Plus d’optimisme que l’an dernier

Conclusion du Forum économique mondial

Céline Tabou / 28 janvier 2013

La 43ème réunion annuelle du Forum économique mondial à Davos, en Suisse, s’est clôturée sur un peu plus d’optimisme qu’à son ouverture, le 26 janvier. Un an après les vives inquiétudes sur l’avenir de la zone euro, les responsables économiques, politiques et associatifs se sont rassurés.

Le patron de la Banque centrale européenne (BCE), Mario Draghi, est venu rassurer les participants, affirmant qu’une reprise était attendue pour le second semestre en Europe. De son côté, le Premier ministre britannique, David Cameron, a annoncé un référendum sur le maintien du Royaume-Uni au sein de l’Union européenne en vue des prochaines élections. Cependant, ce dernier a assuré aux grands patrons réunis dans la petite station de ski des Alpes suisses que la situation économique et financière de son pays allait se stabiliser.

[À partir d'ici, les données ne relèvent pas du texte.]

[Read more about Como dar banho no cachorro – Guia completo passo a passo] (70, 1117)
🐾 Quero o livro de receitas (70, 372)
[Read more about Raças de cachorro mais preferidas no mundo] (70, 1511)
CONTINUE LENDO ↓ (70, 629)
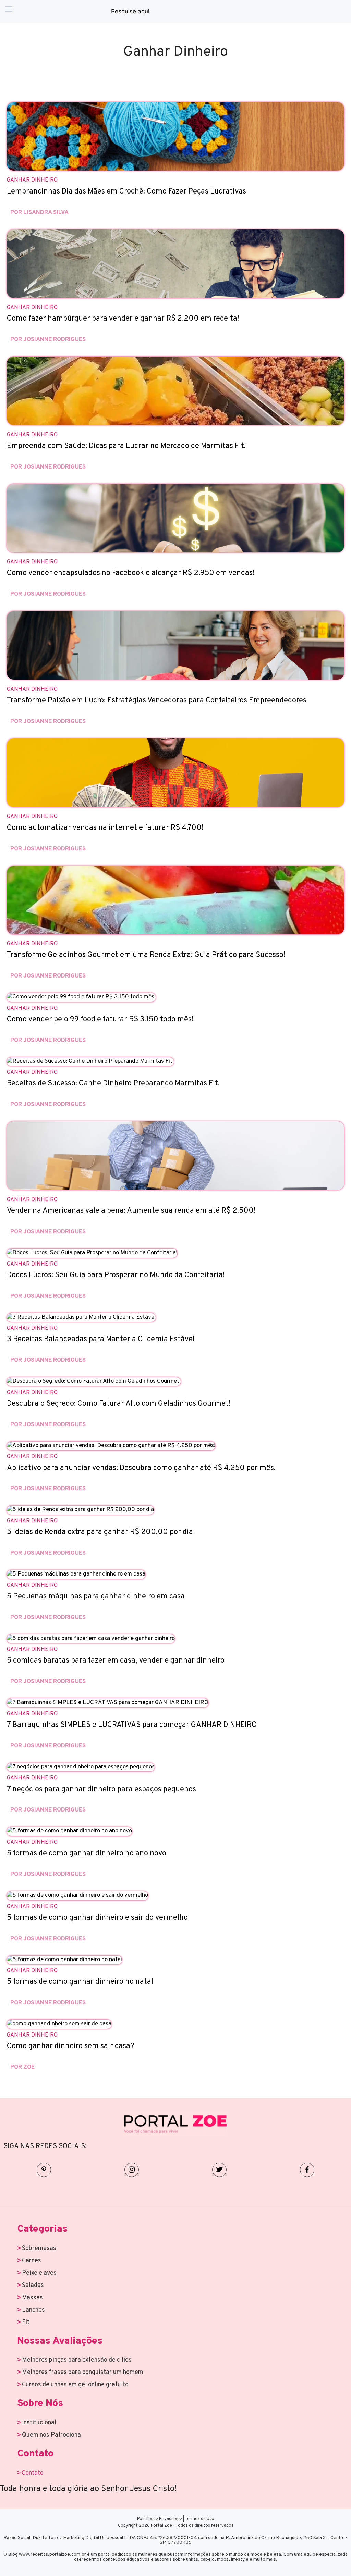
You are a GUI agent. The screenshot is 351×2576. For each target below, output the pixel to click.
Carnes (31, 2261)
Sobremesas (39, 2248)
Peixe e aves (39, 2273)
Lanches (33, 2310)
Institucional (39, 2423)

« Moins pires » qu’en 2012

L’an dernier, le Forum était marqué par les fortes interrogations sur la survie de la zone euro, les conséquences d’un atterrissage brutal de l’économie chinoise et les chances de reprise durable de l’économie américaine. Craignant une crise mondiale, les participants sont aujourd’hui quelque peu rassurés et ont tendance à annoncer une future sortie de crise. Cependant, cet optimisme n’est pas béat . « L’atmosphère de crise est terminée, mais ce n’est pas une raison de reprendre ses vieilles habitudes », ont fait comprendre les décideurs économiques.

Pour la directrice générale du Fonds monétaire international (FMI), Christine Lagarde, les gouvernements ne doivent pas se laisser aller. La reprise économique est « fragile et timide », d’après les prévisions du FMI. Celles-ci dépendent « de bonnes décisions prises par les dirigeants de grosses économies d’Europe, des États-Unis et du Japon », a prévenu Christine Lagarde.

Face à cette bonhomie économique, certains tentent de convaincre les gouvernements de ne pas mettre en place de mesures destinées à améliorer la croissance et réduire la dette, imposées par plusieurs institutions, dont le FMI. Selon le Fonds, l’économie mondiale devrait augmenter d’environ 3,5% contre 3,2% prévu. Cette estimation reste inégale, car la zone euro et le Japon devraient être en récession tandis que l’économie américaine est en croissance, et les économies émergentes se développent beaucoup plus rapidement.

La performance du continent africain

5% de croissance moyenne en 2011 et 2012 pour le continent africain. Le Forum économique mondial accorde de plus en plus de temps et de place aux dirigeants africains. Cette performance économique a permis une meilleure écoute des dirigeants africains, comme Jacob Zuma, Président de l’Afrique du Sud, Goodluck Ebele Jonathan, Président du Nigéria, ou Paul Kagamé, celui du Rwanda, dont les interventions ont été suivies avec attention.

Les représentants de l’Afrique ont donné le ton, souhaitant « faire du business et prévenir l’Occident que le train de la croissance africaine était bien parti et que ceux qui ne monteront pas dedans le regretteront, car il sera alors trop tard », a indiqué le quotidien “La Tribune”.

La hausse démographique du continent ainsi que le potentiel humain font de l’Afrique le marché le plus dynamique en termes de consommation dans les décennies à venir. D’autant que le continent dépassera les 2 milliards d’habitants en 2050 et s’urbanise à toute vitesse, avec tous les équipements collectifs y afférent pour ses villes. Détenant le second taux de croissance le plus rapide du monde, l’Afrique a certes une croissance et un commerce en expansion, mais le développement du continent tarde à venir. En effet, l’absence de politique industrielle et de croissance de l’économie dans certains secteurs clés n’apportent pas d’opportunité d’emplois pour les jeunes. De plus, de grands États africains ont de nombreux défis à relever en termes de gouvernance politique, de réformes des institutions pour progresser vers la démocratie et lutter contre la corruption.